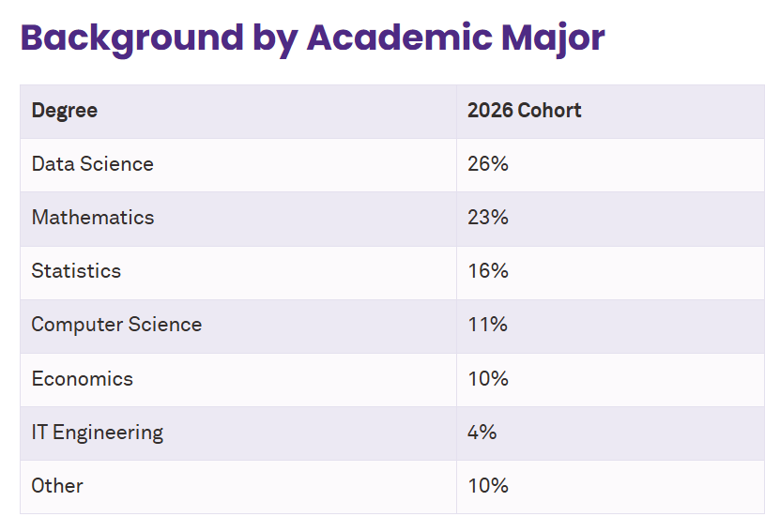The height and width of the screenshot is (532, 780).
Task: Click the 16% cohort value
Action: [x=487, y=271]
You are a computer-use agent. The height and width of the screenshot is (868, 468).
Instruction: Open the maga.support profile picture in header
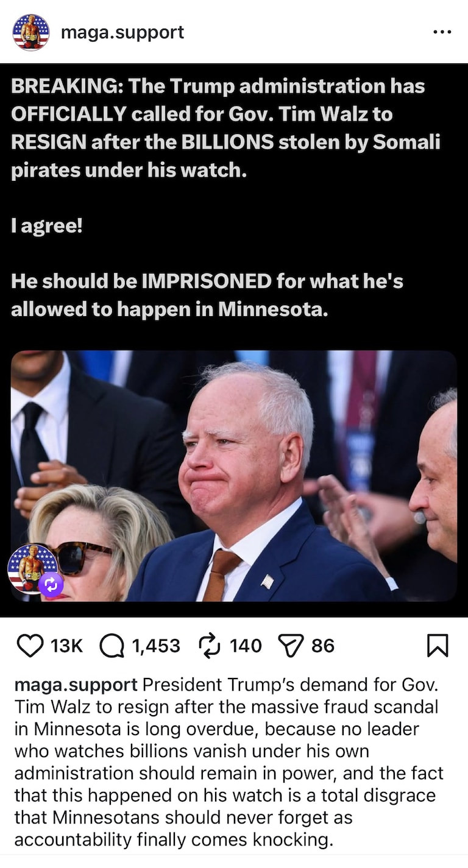click(x=30, y=32)
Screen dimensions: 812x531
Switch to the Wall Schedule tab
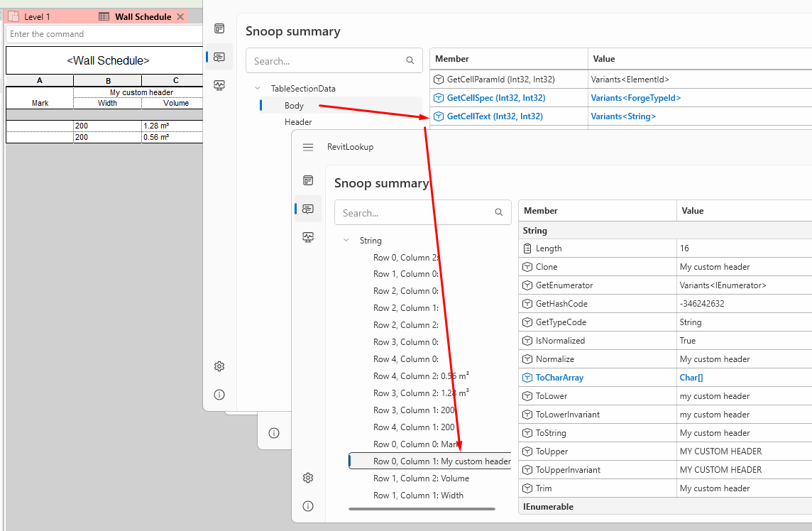click(x=141, y=16)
#####
Problem statement:
Here the job is to retype exactly the lines that start at the one containing "You are a computer-use" and run through the end of the records above, leaving out pictures.

Task output:
You are a computer-use agent. The height and width of the screenshot is (868, 468).
Instruction: Open the maga.support profile picture in header
click(x=30, y=32)
Screen dimensions: 812x531
Switch to the Wall Schedule tab
click(x=141, y=16)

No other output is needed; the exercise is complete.